In the comments, Meade, signing on to the virality theory, writes:
The entire thing is very Trump-y. Skip Marley, Jenner, Pepsi... even Trump will win from this.
AND: Rewatching the commercial, I'm struck by the complete lack of any racial message in the protest. The signs say "Join the conversation" or "Love" or show peace signs. Why are people saying Pepsi is using Black Lives Matter rather than a completely nonspecific anodyne generic protest? Is it just that there are many black people (along with a lot of other people) in the commercial?! Isn't it racist to look at black individuals and understand them as an embodiment of their race.

I didn't fix on the lyrics to the song, other than to notice the word "generation," long associated with Pepsi. You can read the lyrics here, along this response from Skip Marley to the question whether it's about the Trump election:
It didn’t stem from [the election], but it just happened to fall around that time. The song can be used in that way. It can [be used like that] because it’s up to people and their interpretation of a song. You can say it, but it’s not really a political song. I don’t want it to be viewed as a political song because it’s not really that kind of song. But I’m happy that people take it as strength in these times.

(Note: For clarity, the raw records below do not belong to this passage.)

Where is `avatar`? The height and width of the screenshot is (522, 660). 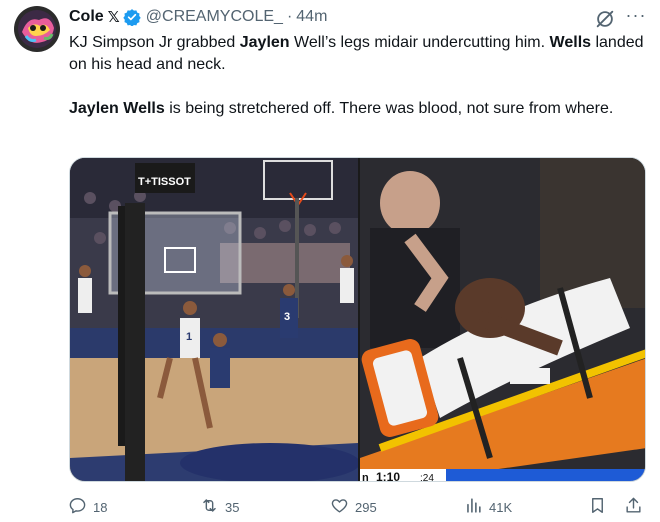 avatar is located at coordinates (37, 29).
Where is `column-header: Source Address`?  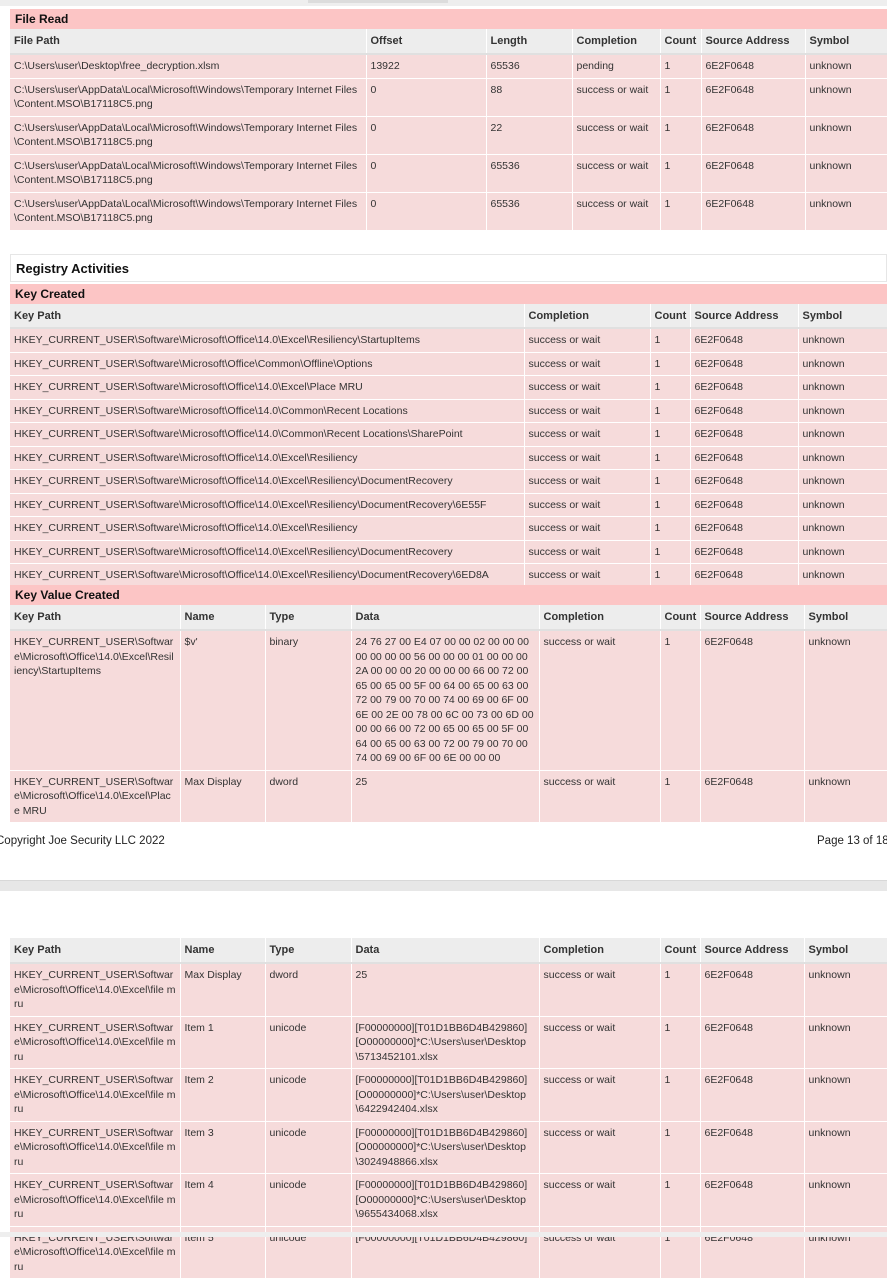 column-header: Source Address is located at coordinates (744, 316).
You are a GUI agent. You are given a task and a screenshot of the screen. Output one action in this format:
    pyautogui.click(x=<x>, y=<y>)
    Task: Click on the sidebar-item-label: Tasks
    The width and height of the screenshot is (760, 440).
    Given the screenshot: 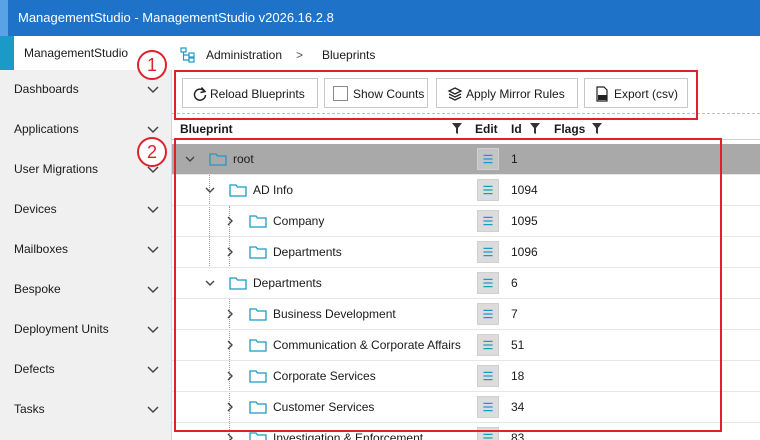 What is the action you would take?
    pyautogui.click(x=30, y=409)
    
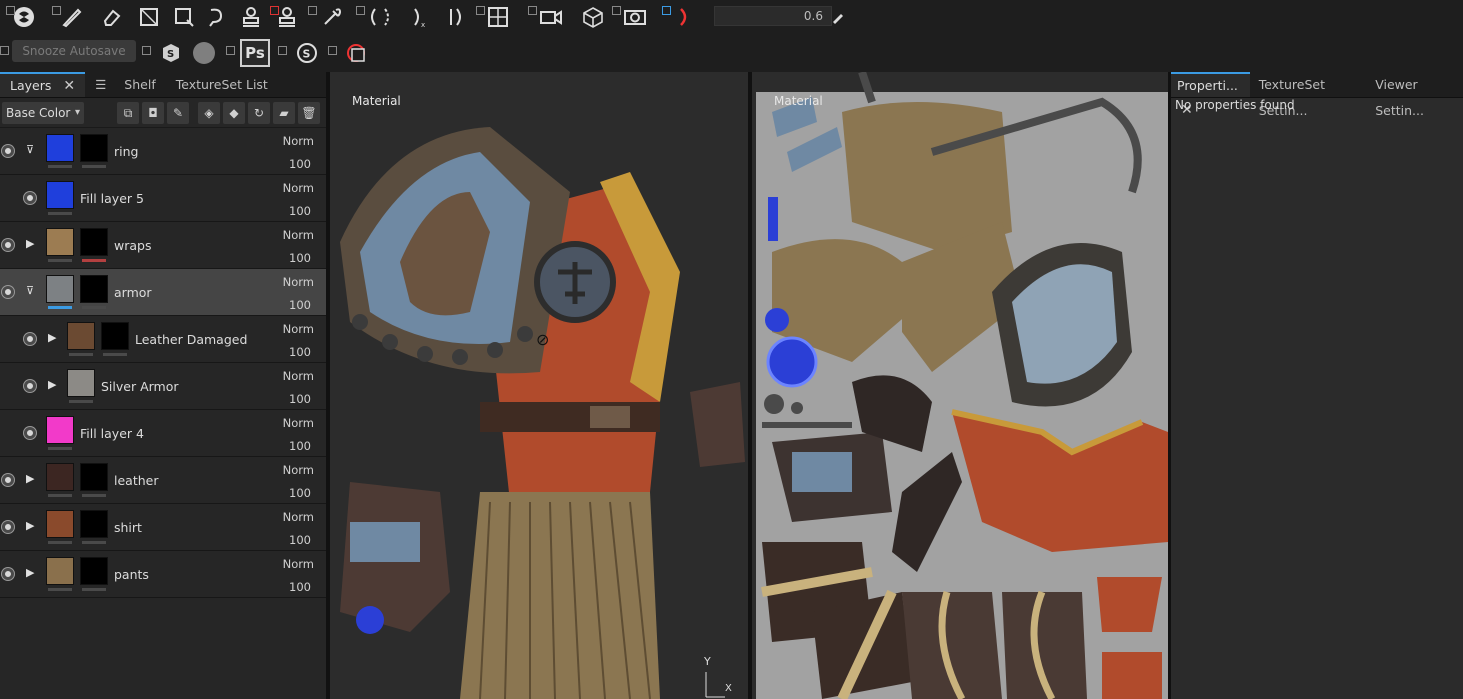 This screenshot has width=1463, height=699. Describe the element at coordinates (163, 574) in the screenshot. I see `layer-row: ▶ pants Norm 100` at that location.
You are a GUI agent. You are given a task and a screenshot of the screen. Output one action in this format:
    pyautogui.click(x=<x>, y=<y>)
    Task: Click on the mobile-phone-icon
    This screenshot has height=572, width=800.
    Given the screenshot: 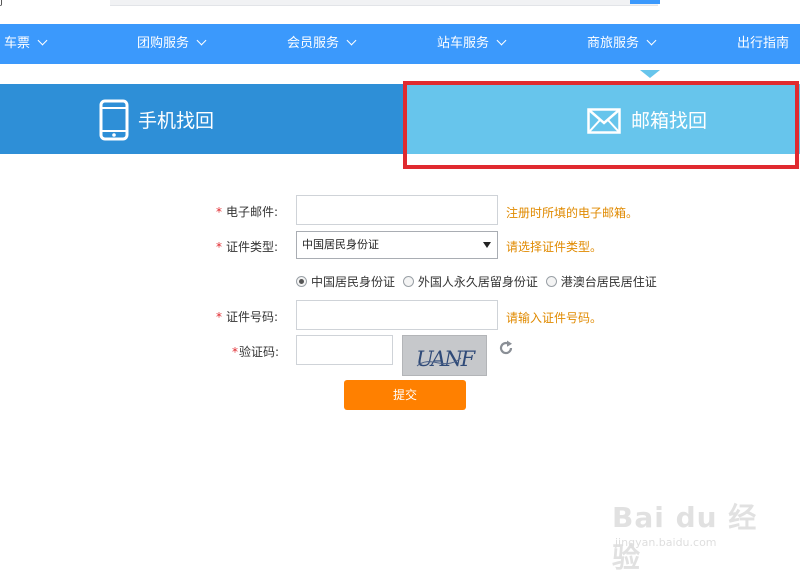 What is the action you would take?
    pyautogui.click(x=114, y=122)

It’s for the people in the United States to reassure that there’s a feeling inside that we're lions.
PLUS: I don't know if Skip Marley is, like his grandfather, a Rastafarian, but the lion is an important symbol in that religion. And the song does warn about losing religious freedom ("Yeah, if ya took all my rights away/Yeah, if ya tellin' me how to pray/Yeah, if ya won't let us demonstrate/Yeah, you're wrong...").

IN THE COMMENTS: Sean Gleeson said...
I didn't see a protest in the ad. More of a parade. The signs were wordless peace, love, and smiley face symbols. Everyone is smiling ear to ear. Even the police, who are not bothering anyone or barking orders, just standing by, like they are on a parade route. It's got kind of a flash-mob street party vibe.
Thanks for making me see the lineage back to "I'm a Pepper"!